Going by the praise showered by his admirers, Prateek Kuhad is a veritable genius. A much-loved singer/songwriter, Kuhad relies on an unassuming vocal delivery, backed most often by minimalistic guitar lines, to deliver messages of love and hope. And they seem to resonate. He has built up a considerable fan base on the back of a steady output of releases, and those fans aren’t afraid to voice their gushing opinion on his musical gifts. His newest EP, the six-song cold/mess, released on July 13 and quickly became the newest Indian independent music release to top the iTunes India all-genre album chart.
The most striking thing about these songs – about all his songs, actually – is their simplicity. He writes young love songs soaked in a certain amount of mush – as a bit on 100 words goes: “do you have a hundred words for me?/’cause I have only three”. The songs, while structurally straightforward and largely self-contained, shine a light on Kuhad’s sizeable ability to pick out strong melodies.
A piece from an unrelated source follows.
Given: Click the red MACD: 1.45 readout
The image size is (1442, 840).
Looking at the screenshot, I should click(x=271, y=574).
They have this knack of getting stuck in the brain. cold/mess, too, is a collection of such earworms, each of which comes with its own special set of hooks. The accessibility and sing-along quality of the music gets established barely a minute into the album opener, with you/for you, once we’re introduced to the song’s recurring refrain, “for you (ooh)/it’s true (ooh)”.
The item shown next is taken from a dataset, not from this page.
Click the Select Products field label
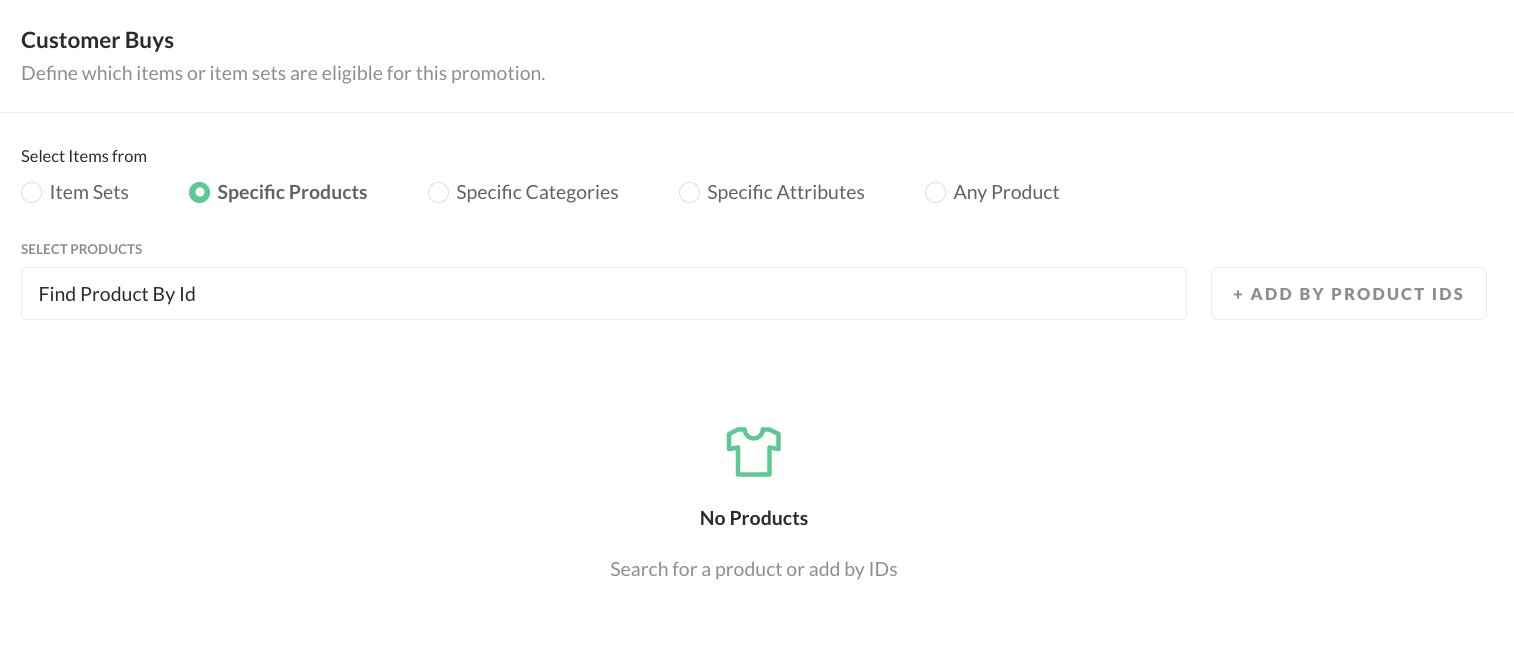Screen dimensions: 1514x652 point(81,249)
Kuhad isn’t a particularly inventive songwriter – it wouldn’t be fair to dismiss the music outright as derivative but it rarely strays from its self-limiting genre boundaries – but a confident, self-assured one. He forgoes frills in favour of an understated delivery, mostly steering clear of those cheap and easy moments of catharsis. To be fair, the sprawling, and a little manipulative, chorus of the title song does come dangerously close, but it’s the exception here. The virtues of restraint, for the most part, drive these songs forward on cold/mess. This is music best described as cosy.
A problem that has plagued Kuhad’s works in the past – and, indeed, many other artists in this space – is the absence of dynamic movement within the music. There’s a singular vision at play, which can understandably lead to monotony, where almost every song ends up sounding like a synthesis of the one before and the one right after. In cold/mess, Kuhad offsets this particular challenge, and allays any fears of boredom, by sticking to a brisk six-song release. Further, he plays around with different tonalities within the songs, switching frequently from his trusted acoustic guitar-delivery to a more involved full-band setup, with the piano making an appearance or two as well. Often, as on for your time, it is the modest rhythms on the drums that take over to propel a song’s narrative.
cold/mess was recorded in Nashville, US, and had a fan-driven campaign approaching its release. Subscribers to Kuhad’s mailing list received the album first, following which they were encouraged to announce the release on July 13.
The album is part of Saavn’s Artist Originals initiative, where the audio streaming service works with artists and help them put out new music on non-exclusive deals. Neal Sarin, director of A&R and Artist Originals at Saavn, explained how it works. “We handpick and curate artists internally and reach out to them directly,” he said. “Other times, we are approached by the artists.” The work progresses based on the needs of the musicians: if they have only rough demos, then they require an “investment for a proper recording, mixing, mastering, music videos”. If there’s a finished product already in place, the focus then shifts to marketing and distribution. The whole process is collaborative: while creative control rests with the artists, Artist Originals offers inputs where necessary.
This writer’s own views on Kuhad’s music remain ambivalent at best. The songs, while always catchy and pleasant, can also seem a little reductive. Here too, on what he’s said is a breakup album – about, in his words, “love, heartache, angst, and conflict” – once the surface-level impact of the persuasive melodies wears off, it is worth exploring what it is about his music that appeals so much to a quite varied audience. Where exactly lies the substance? Is it just pretty chords plucked dreamily, propping up a bunch of fluffy platitudes? Or is there more?
There is. It needs to be acknowledged that Kuhad isn’t trying to write daring music – that doesn’t seem to be his intention at all – but expressive songs that speak to listeners. His understanding of his voice allows him room to express words of love, hope and yearning without getting into mawkish sentimentality for its own sake. The fragility in his voice – slight vocal cracks, shaky quivers – underpins the slickness of the album with a strain of earnest vulnerability.
There’s a relatability to his songs. Literally everyone in the world has experienced some twisted version of love (and all its associated feelings: heartbreak, yearning, loss, anticipation, and so forth), and here is an artist vocalising those feelings while at the same time putting himself out there. Everybody just gets it. This specific quality could be what endears him to listeners so easily – and it’s not an easy thing to master; garden-variety singer/songwriters are a dime a dozen – simply because he seems to be saying these things with sincerity. He’s being honest in his words.
Is sincerity enough, though? Perhaps. Perhaps not. But it’s worth appreciating either way.